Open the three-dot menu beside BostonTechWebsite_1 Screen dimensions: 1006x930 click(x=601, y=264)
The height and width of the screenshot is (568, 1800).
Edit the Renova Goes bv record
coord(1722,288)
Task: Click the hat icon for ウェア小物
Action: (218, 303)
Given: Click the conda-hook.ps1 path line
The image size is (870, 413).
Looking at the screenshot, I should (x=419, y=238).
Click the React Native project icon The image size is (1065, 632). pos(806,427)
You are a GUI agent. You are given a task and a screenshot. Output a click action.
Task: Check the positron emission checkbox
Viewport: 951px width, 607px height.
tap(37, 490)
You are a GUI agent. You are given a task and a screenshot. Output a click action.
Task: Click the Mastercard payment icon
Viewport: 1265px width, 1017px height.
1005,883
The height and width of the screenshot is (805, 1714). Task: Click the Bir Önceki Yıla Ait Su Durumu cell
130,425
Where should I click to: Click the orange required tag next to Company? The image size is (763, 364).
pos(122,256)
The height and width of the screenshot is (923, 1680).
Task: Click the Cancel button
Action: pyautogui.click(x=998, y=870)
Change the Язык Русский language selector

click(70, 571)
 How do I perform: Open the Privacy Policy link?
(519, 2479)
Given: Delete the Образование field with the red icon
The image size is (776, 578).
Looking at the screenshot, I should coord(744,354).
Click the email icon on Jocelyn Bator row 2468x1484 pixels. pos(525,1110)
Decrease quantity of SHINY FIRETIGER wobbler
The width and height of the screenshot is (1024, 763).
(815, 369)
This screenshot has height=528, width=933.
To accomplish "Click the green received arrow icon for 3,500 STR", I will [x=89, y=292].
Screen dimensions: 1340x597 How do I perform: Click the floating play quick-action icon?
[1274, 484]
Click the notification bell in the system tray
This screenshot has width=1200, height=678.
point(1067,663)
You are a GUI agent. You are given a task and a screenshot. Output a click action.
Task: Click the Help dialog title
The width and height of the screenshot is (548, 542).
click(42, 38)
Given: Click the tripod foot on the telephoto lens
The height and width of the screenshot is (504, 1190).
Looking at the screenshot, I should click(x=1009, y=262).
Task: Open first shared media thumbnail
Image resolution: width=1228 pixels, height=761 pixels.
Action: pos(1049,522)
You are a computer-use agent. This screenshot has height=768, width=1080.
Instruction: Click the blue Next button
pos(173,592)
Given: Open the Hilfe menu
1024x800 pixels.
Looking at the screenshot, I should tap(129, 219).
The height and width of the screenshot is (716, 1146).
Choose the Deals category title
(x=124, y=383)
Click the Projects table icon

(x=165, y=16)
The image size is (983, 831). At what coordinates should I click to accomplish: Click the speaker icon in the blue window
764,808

Task to carry out: Transcribe the whole listing with nothing added or left out.

Task solution:
Open the three-dot menu beside BostonTechWebsite_1 Screen dimensions: 1006x930 click(x=601, y=264)
The height and width of the screenshot is (568, 1800).
Edit the Renova Goes bv record
coord(1722,288)
Task: Click the hat icon for ウェア小物
Action: (218, 303)
Given: Click the conda-hook.ps1 path line
The image size is (870, 413).
Looking at the screenshot, I should (x=419, y=238).
Click the React Native project icon The image size is (1065, 632). pos(806,427)
You are a GUI agent. You are given a task and a screenshot. Output a click action.
Task: Check the positron emission checkbox
Viewport: 951px width, 607px height.
tap(37, 490)
You are a GUI agent. You are given a task and a screenshot. Output a click action.
Task: Click the Mastercard payment icon
Viewport: 1265px width, 1017px height.
1005,883
The height and width of the screenshot is (805, 1714). Task: Click the Bir Önceki Yıla Ait Su Durumu cell
130,425
Where should I click to: Click the orange required tag next to Company? The image size is (763, 364).
pos(122,256)
The height and width of the screenshot is (923, 1680).
Task: Click the Cancel button
Action: pyautogui.click(x=998, y=870)
Change the Язык Русский language selector

click(70, 571)
 How do I perform: Open the Privacy Policy link?
(519, 2479)
Given: Delete the Образование field with the red icon
The image size is (776, 578).
Looking at the screenshot, I should coord(744,354).
Click the email icon on Jocelyn Bator row 2468x1484 pixels. pos(525,1110)
Decrease quantity of SHINY FIRETIGER wobbler
The width and height of the screenshot is (1024, 763).
(815, 369)
This screenshot has height=528, width=933.
To accomplish "Click the green received arrow icon for 3,500 STR", I will [x=89, y=292].
Screen dimensions: 1340x597 How do I perform: Click the floating play quick-action icon?
[1274, 484]
Click the notification bell in the system tray
This screenshot has width=1200, height=678.
point(1067,663)
You are a GUI agent. You are given a task and a screenshot. Output a click action.
Task: Click the Help dialog title
The width and height of the screenshot is (548, 542).
click(42, 38)
Given: Click the tripod foot on the telephoto lens
The height and width of the screenshot is (504, 1190).
Looking at the screenshot, I should click(x=1009, y=262).
Task: Open first shared media thumbnail
Image resolution: width=1228 pixels, height=761 pixels.
Action: pos(1049,522)
You are a computer-use agent. This screenshot has height=768, width=1080.
Instruction: Click the blue Next button
pos(173,592)
Given: Open the Hilfe menu
1024x800 pixels.
Looking at the screenshot, I should tap(129, 219).
The height and width of the screenshot is (716, 1146).
Choose the Deals category title
(x=124, y=383)
Click the Projects table icon

(x=165, y=16)
The image size is (983, 831). At what coordinates should I click to accomplish: Click the speaker icon in the blue window
764,808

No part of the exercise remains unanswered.